Exercise description: Rewrite the lines below, replacing "bulldog" with "terrier" and leaving everything else unchanged.

# start of Records to use

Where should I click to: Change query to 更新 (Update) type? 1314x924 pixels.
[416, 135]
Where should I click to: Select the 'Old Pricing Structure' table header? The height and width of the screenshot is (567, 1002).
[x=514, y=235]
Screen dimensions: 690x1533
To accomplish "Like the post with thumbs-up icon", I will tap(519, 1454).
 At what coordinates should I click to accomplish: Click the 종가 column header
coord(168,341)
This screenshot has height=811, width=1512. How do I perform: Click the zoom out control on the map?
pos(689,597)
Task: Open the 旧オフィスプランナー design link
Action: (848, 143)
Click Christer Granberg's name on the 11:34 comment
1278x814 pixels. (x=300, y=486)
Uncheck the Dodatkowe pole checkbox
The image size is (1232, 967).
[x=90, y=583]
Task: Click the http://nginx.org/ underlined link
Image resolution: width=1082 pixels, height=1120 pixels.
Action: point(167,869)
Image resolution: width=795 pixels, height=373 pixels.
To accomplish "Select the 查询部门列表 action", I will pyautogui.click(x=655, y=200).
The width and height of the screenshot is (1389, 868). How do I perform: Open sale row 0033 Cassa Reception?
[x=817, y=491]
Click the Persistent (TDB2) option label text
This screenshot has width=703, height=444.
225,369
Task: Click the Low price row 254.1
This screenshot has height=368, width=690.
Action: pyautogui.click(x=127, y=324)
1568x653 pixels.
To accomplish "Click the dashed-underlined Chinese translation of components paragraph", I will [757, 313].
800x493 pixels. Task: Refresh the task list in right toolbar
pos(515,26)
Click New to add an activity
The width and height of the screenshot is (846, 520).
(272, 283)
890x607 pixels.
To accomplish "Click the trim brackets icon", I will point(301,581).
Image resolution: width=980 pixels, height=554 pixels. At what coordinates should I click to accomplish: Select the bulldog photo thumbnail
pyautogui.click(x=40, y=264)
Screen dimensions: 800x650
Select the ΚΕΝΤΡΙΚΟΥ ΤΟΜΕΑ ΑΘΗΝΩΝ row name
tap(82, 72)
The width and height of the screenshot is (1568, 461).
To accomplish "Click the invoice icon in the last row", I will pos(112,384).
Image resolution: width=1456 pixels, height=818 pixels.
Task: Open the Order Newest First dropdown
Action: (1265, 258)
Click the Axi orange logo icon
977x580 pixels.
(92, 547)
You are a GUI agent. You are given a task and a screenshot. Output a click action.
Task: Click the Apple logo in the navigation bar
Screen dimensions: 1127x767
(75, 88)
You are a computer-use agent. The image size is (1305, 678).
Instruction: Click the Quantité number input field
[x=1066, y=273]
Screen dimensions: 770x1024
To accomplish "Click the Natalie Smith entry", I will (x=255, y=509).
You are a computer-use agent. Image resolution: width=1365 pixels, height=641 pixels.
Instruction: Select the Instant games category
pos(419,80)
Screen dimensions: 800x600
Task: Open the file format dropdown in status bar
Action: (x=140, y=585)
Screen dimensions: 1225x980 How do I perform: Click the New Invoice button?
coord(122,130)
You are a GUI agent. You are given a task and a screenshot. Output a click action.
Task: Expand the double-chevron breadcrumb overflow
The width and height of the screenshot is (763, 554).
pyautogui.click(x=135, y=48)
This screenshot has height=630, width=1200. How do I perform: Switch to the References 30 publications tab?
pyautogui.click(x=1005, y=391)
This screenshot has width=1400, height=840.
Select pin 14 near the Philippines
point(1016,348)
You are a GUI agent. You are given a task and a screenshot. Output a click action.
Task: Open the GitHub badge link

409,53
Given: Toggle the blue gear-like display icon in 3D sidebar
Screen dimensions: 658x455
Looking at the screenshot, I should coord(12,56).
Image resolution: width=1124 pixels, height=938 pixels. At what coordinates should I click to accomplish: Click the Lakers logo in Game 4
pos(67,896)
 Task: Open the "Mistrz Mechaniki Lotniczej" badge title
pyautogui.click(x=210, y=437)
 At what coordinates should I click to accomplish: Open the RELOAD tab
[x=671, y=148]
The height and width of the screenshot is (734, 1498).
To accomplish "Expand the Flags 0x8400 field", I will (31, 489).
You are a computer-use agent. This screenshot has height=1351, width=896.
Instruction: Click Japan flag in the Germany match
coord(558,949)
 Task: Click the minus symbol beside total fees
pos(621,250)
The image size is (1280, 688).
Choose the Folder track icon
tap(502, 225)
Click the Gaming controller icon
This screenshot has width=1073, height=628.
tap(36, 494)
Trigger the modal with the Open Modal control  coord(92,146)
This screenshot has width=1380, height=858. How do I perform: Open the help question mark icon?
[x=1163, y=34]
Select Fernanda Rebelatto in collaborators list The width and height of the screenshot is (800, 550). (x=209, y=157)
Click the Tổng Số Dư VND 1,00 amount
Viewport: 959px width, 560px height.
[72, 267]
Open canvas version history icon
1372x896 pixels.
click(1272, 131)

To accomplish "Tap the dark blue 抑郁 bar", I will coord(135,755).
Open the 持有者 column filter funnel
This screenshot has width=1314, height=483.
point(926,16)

# end of Records to use

Problem solution:
Where should I click to: Change query to 更新 (Update) type? 1314x924 pixels.
[416, 135]
Where should I click to: Select the 'Old Pricing Structure' table header? The height and width of the screenshot is (567, 1002).
[x=514, y=235]
Screen dimensions: 690x1533
To accomplish "Like the post with thumbs-up icon", I will tap(519, 1454).
 At what coordinates should I click to accomplish: Click the 종가 column header
coord(168,341)
This screenshot has height=811, width=1512. How do I perform: Click the zoom out control on the map?
pos(689,597)
Task: Open the 旧オフィスプランナー design link
Action: (848, 143)
Click Christer Granberg's name on the 11:34 comment
1278x814 pixels. (x=300, y=486)
Uncheck the Dodatkowe pole checkbox
The image size is (1232, 967).
[x=90, y=583]
Task: Click the http://nginx.org/ underlined link
Image resolution: width=1082 pixels, height=1120 pixels.
Action: point(167,869)
Image resolution: width=795 pixels, height=373 pixels.
To accomplish "Select the 查询部门列表 action", I will pyautogui.click(x=655, y=200).
The width and height of the screenshot is (1389, 868). How do I perform: Open sale row 0033 Cassa Reception?
[x=817, y=491]
Click the Persistent (TDB2) option label text
This screenshot has width=703, height=444.
225,369
Task: Click the Low price row 254.1
This screenshot has height=368, width=690.
Action: pyautogui.click(x=127, y=324)
1568x653 pixels.
To accomplish "Click the dashed-underlined Chinese translation of components paragraph", I will [757, 313].
800x493 pixels. Task: Refresh the task list in right toolbar
pos(515,26)
Click New to add an activity
The width and height of the screenshot is (846, 520).
(272, 283)
890x607 pixels.
To accomplish "Click the trim brackets icon", I will point(301,581).
Image resolution: width=980 pixels, height=554 pixels. At what coordinates should I click to accomplish: Select the terrier photo thumbnail
pyautogui.click(x=40, y=264)
Screen dimensions: 800x650
Select the ΚΕΝΤΡΙΚΟΥ ΤΟΜΕΑ ΑΘΗΝΩΝ row name
tap(82, 72)
The width and height of the screenshot is (1568, 461).
To accomplish "Click the invoice icon in the last row", I will pos(112,384).
Image resolution: width=1456 pixels, height=818 pixels.
Task: Open the Order Newest First dropdown
Action: (1265, 258)
Click the Axi orange logo icon
977x580 pixels.
(92, 547)
You are a GUI agent. You are given a task and a screenshot. Output a click action.
Task: Click the Apple logo in the navigation bar
Screen dimensions: 1127x767
(75, 88)
You are a computer-use agent. The image size is (1305, 678).
Instruction: Click the Quantité number input field
[x=1066, y=273]
Screen dimensions: 770x1024
To accomplish "Click the Natalie Smith entry", I will (x=255, y=509).
You are a computer-use agent. Image resolution: width=1365 pixels, height=641 pixels.
Instruction: Select the Instant games category
pos(419,80)
Screen dimensions: 800x600
Task: Open the file format dropdown in status bar
Action: (x=140, y=585)
Screen dimensions: 1225x980 How do I perform: Click the New Invoice button?
coord(122,130)
You are a GUI agent. You are given a task and a screenshot. Output a click action.
Task: Expand the double-chevron breadcrumb overflow
The width and height of the screenshot is (763, 554).
pyautogui.click(x=135, y=48)
This screenshot has height=630, width=1200. How do I perform: Switch to the References 30 publications tab?
pyautogui.click(x=1005, y=391)
This screenshot has width=1400, height=840.
Select pin 14 near the Philippines
point(1016,348)
You are a GUI agent. You are given a task and a screenshot. Output a click action.
Task: Open the GitHub badge link

409,53
Given: Toggle the blue gear-like display icon in 3D sidebar
Screen dimensions: 658x455
Looking at the screenshot, I should coord(12,56).
Image resolution: width=1124 pixels, height=938 pixels. At what coordinates should I click to accomplish: Click the Lakers logo in Game 4
pos(67,896)
 Task: Open the "Mistrz Mechaniki Lotniczej" badge title
pyautogui.click(x=210, y=437)
 At what coordinates should I click to accomplish: Open the RELOAD tab
[x=671, y=148]
The height and width of the screenshot is (734, 1498).
To accomplish "Expand the Flags 0x8400 field", I will (31, 489).
You are a computer-use agent. This screenshot has height=1351, width=896.
Instruction: Click Japan flag in the Germany match
coord(558,949)
 Task: Click the minus symbol beside total fees
pos(621,250)
The image size is (1280, 688).
Choose the Folder track icon
tap(502, 225)
Click the Gaming controller icon
This screenshot has width=1073, height=628.
tap(36, 494)
Trigger the modal with the Open Modal control  coord(92,146)
This screenshot has width=1380, height=858. How do I perform: Open the help question mark icon?
[x=1163, y=34]
Select Fernanda Rebelatto in collaborators list The width and height of the screenshot is (800, 550). (x=209, y=157)
Click the Tổng Số Dư VND 1,00 amount
Viewport: 959px width, 560px height.
[72, 267]
Open canvas version history icon
1372x896 pixels.
click(1272, 131)

To accomplish "Tap the dark blue 抑郁 bar", I will coord(135,755).
Open the 持有者 column filter funnel
This screenshot has width=1314, height=483.
point(926,16)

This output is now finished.